Table 1. Characteristic parameters of 2D MIMO-OOK scheme in lab environment.

Transmitter
LED types	8 × 8	16 × 16
FEC	Reed Solomon (15,11)
Receiver
Camera	PointGrey camera
Frame Rate	60 fps
Data Rate (kbps)
Uncode bit rate	3.840	15.360
Code bit rate	2.816	11.264

. A deep learning decoder was applied to improve OCC performance. For applications in a mobile environment, YOLOv11 was applied to detect the LED matrix. After receiving data, the camera distinguished the preamble and threshold prediction based on the deep learning model. In this study, we proposed deep learning for a 2D MIMO-OOK for long-range and mobile situations.

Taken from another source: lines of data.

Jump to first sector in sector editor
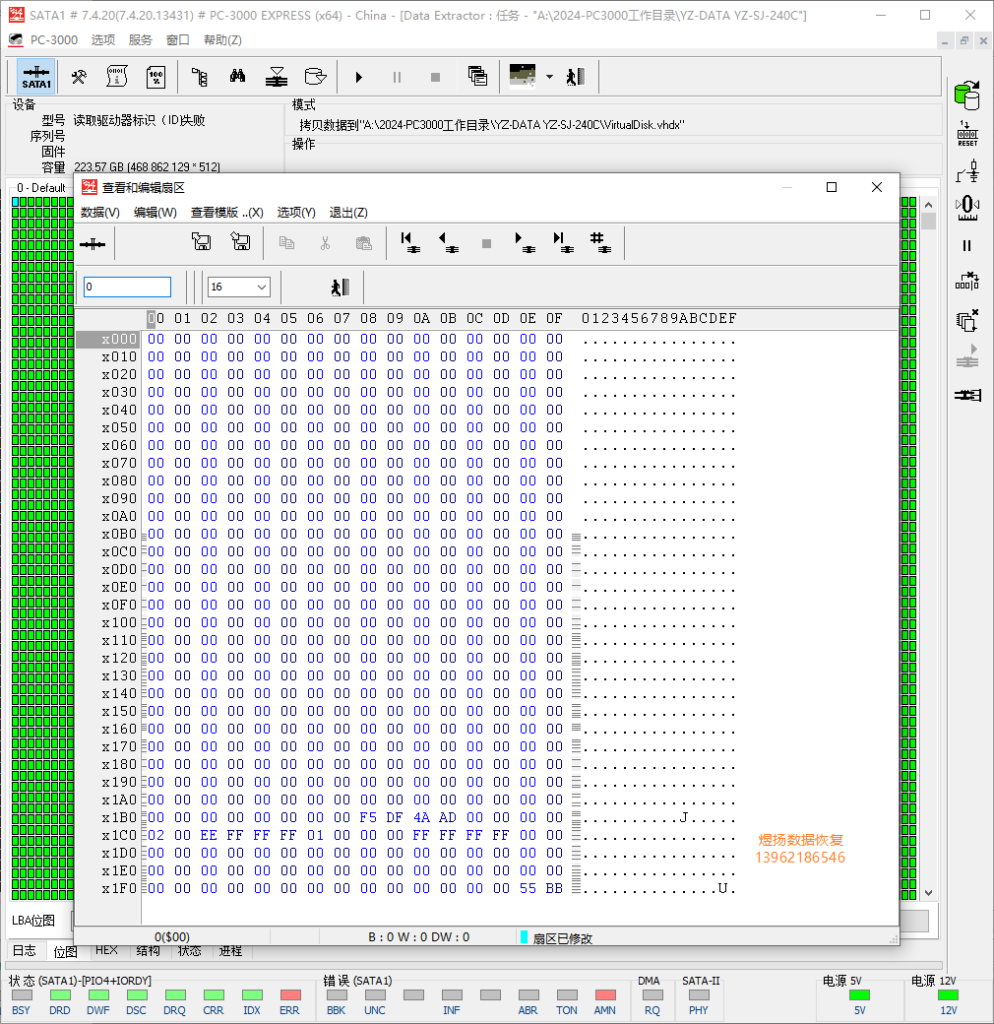 [410, 242]
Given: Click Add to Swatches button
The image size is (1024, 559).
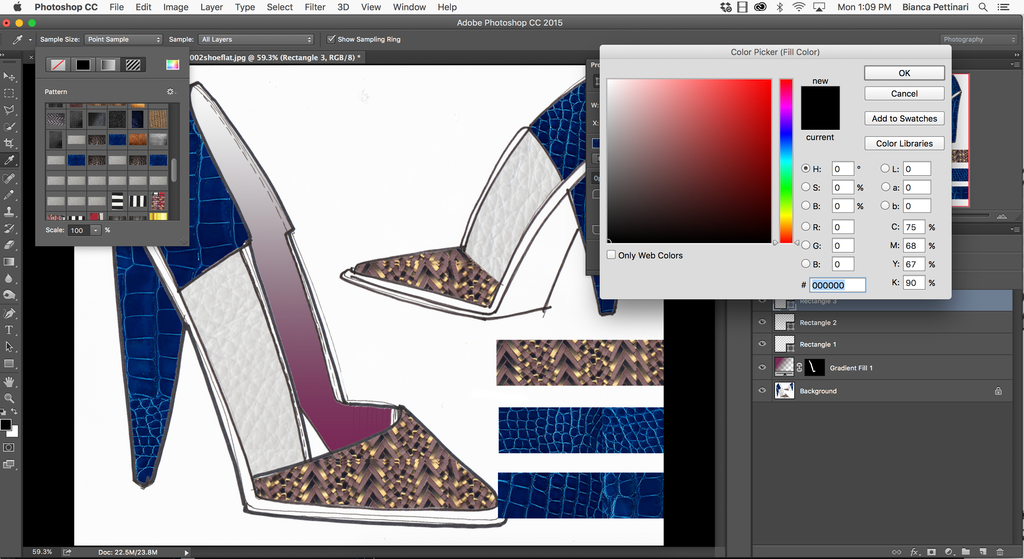Looking at the screenshot, I should tap(904, 118).
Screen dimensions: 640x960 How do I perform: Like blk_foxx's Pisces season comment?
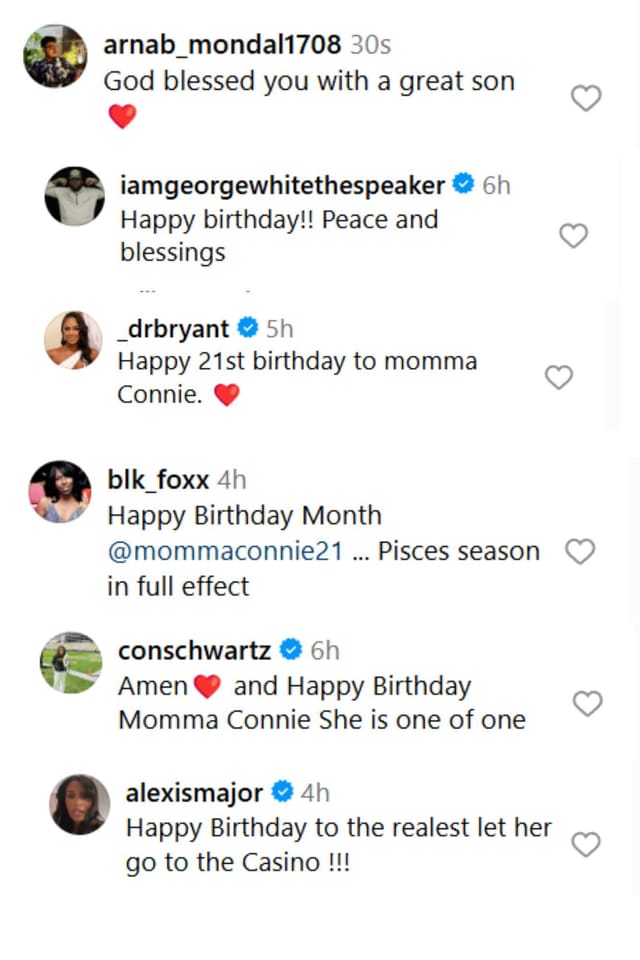tap(580, 551)
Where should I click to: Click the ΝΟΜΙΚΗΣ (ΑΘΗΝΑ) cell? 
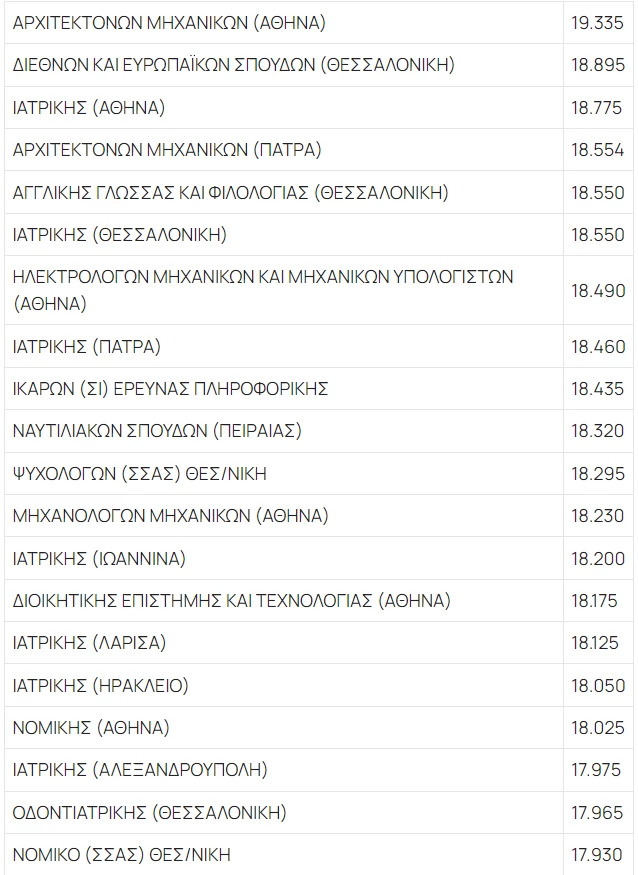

Figure 6 shows how communication distance and exposure time affect the 8 × 8 LED array intensity in captured images, as well as corresponding SNR values. The colors in Figure 6 represent the intensity levels in the image. High intensity is shown in red color, while low intensity is shown in violet color. Although extending the exposure time can increase the effective communication range, it must be carefully considered. As discussed, the camera behaves similarly to a low-pass filter—meaning that longer exposure times reduce the system’s bandwidth. This occurs because increased exposure time raises the background noise power, potentially degrading overall signal quality.

Figure 9 presents the implementation results using a Point Grey camera across various distances with/without deep learning. The demonstration showed that a deep learning decoder plays a critical role in the performance of the proposed schemes. Even under identical communication distances and noise conditions, the bit error rate (BER) with deep learning had a good performance compared to the non-deep learning decoder. To reduce the BER or extend the communication range, channel coding techniques should be applied to enhance system reliability. Main system parameters are summarized in Table 1. As show in Figure 9, we can see that we can achieve a BER of ${10}^{-3}$ with a deep learning model considering a processing time of 0.025 s and achieve a BER of ${10}^{-2}$ without a deep learning model at distance of 8 m considering a processing time of 0.02 s. The deep learning model is, therefore, a good candidate to improve OCC performance. In the future, intelligent multi-modal sensing-communication integration [35,36] will be a feasible path that can facilitate the design of the OCC system and 6G and beyond 6G systems. By applying communication integrated with a sensing model, we may improve the performance of a next-generation communication system. The implementation, which employs a 16 × 16 LED matrix with 20 links and 8 × 8 LED matrix with 10 links considering a mobile environment, successfully achieves communication at a distance of 20 m as demonstrated in the Supplementary Materials.

5. Conclusions

This paper proposes a monitoring system for Optical Camera Communication (OCC) based on a 2D MIMO-OOK scheme. The system utilizes a custom-designed spatial frame format with an LED array, allowing for rotation support—an essential capability for accurate 2D code recognition. To address frame rate variation and enable the reconstruction of large data packets from multiple images, each transmitted packet includes an SN. SNR measurements were conducted under different distances and exposure times in an indoor environment to examine the interdependence among some key parameters: distance, exposure time, and SNR. While increased exposure time can improve the SNR, this leads to a trade-off with reduced bandwidth, requiring precise calibration. In addition, by applying a deep learning model, our proposed scheme can support a mobile environment with YOLOv11 for LED matrix detection and a low BER with a deep learning decoder considering long distance and multiple users.